-- Exercise passage follows --

Citing the constitutional ban on cruel and unusual punishment, a coalition of civil rights groups has urged Maryland’s top court to order judges and state agencies to quickly reduce prison and jail populations to prevent the spread of the COVID-19 virus among inmates and corrections officers and beyond.
The groups told the Court of Appeals this week that deadly viruses thrive in detention facilities, where protective measures such as keeping inmates, guards and other employees at least six feet apart are impractical due to the size, structure and mission of the centers.
“Exposing the 24,000 people incarcerated in Maryland’s jails and prisons (8,000 of them being held pre-trial) and thousands of staff who work in these facilities to unnecessary health risks is inhumane and violates their rights under the Eighth and 14th Amendments to the United States Constitution and Articles 16, 24 and 25 of the Maryland Constitution,” the groups wrote in their petition to the high court. “Indeed, for at-risk individuals, continued detention may literally be tantamount to a death sentence.”
The groups pressed the Court of Appeals to “prioritize for release” prisoners at the highest risk for succumbing to the virus, including inmates over age 60 and those with chronic conditions, such as diabetes. The high court should also order judges to “expedite individualized determinations” of which inmates could be released from the facilities “consistent with public health and public safety,” the petition stated.
The civil rights groups also urged the court to require state agencies to use their authority to release prisoners based on good-time credits and medical parole and to use home detention whenever possible and appropriate. The Court of Appeals should also “encourage” Gov. Larry Hogan to work with the Parole Commission and commute the sentences of inmates “who pose little risk to public safety.”

-- Exercise passage concluded --

• _Requirement A_:
From the article on the prison release petition, write out the passage starting with "Citing the constitutional" and going on through "officers and beyond.".
• _Requirement B_:
In the article on the prison release petition, how many of the people incarcerated in Maryland's jails and prisons are being held pre-trial?
• _Requirement C_:
Using the article on the prison release petition, answer yes or no for each statement and quote the deciding words: (i) The groups brought their case to the Court of Appeals. (ii) The groups asked that inmates over age 50 be prioritized for release. (iii) The groups wanted the court to order Gov. Larry Hogan to commute sentences.

-- Entries supplied follows --

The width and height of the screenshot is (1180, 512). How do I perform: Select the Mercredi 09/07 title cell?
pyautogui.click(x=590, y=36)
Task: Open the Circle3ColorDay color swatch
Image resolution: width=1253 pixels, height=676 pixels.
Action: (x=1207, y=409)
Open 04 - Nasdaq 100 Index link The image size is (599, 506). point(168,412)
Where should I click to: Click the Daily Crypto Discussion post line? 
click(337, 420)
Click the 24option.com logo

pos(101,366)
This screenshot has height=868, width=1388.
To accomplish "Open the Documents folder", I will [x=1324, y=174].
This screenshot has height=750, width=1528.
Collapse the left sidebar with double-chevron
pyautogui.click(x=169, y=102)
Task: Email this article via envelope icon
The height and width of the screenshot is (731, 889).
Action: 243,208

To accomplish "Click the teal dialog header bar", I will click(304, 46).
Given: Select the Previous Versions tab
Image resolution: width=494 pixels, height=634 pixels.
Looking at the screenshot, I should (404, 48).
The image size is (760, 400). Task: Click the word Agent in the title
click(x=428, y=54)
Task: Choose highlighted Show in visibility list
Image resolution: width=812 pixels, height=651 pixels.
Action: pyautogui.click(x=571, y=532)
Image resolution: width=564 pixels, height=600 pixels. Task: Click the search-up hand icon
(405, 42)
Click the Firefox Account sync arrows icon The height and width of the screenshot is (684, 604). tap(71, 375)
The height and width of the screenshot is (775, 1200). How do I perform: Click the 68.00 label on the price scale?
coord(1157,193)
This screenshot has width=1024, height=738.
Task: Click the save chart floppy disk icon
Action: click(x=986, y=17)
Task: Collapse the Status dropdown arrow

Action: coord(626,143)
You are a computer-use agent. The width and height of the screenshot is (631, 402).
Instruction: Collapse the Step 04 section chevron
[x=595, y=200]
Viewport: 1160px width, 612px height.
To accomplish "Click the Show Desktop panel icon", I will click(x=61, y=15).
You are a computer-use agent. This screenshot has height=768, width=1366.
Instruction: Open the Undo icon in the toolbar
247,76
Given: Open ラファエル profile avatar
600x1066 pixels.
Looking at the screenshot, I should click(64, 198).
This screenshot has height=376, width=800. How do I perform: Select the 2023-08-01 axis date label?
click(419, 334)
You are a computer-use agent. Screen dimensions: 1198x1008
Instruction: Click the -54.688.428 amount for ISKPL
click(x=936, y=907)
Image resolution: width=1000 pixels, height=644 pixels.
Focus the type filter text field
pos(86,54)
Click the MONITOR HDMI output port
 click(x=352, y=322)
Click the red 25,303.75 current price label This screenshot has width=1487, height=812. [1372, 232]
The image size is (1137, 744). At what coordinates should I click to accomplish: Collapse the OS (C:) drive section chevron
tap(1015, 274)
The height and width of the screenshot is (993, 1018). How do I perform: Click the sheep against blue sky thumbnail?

-- Entries supplied concluded --

• _Written answer A_:
Citing the constitutional ban on cruel and unusual punishment, a coalition of civil rights groups has urged Maryland’s top court to order judges and state agencies to quickly reduce prison and jail populations to prevent the spread of the COVID-19 virus among inmates and corrections officers and beyond.

• _Written answer B_:
8,000 of the 24,000 people incarcerated are being held pre-trial.

• _Written answer C_:
(i) Yes: "The groups told the Court of Appeals this week"
(ii) No: "including inmates over age 60"
(iii) No: "The Court of Appeals should also “encourage” Gov. Larry Hogan to work with the Parole Commission"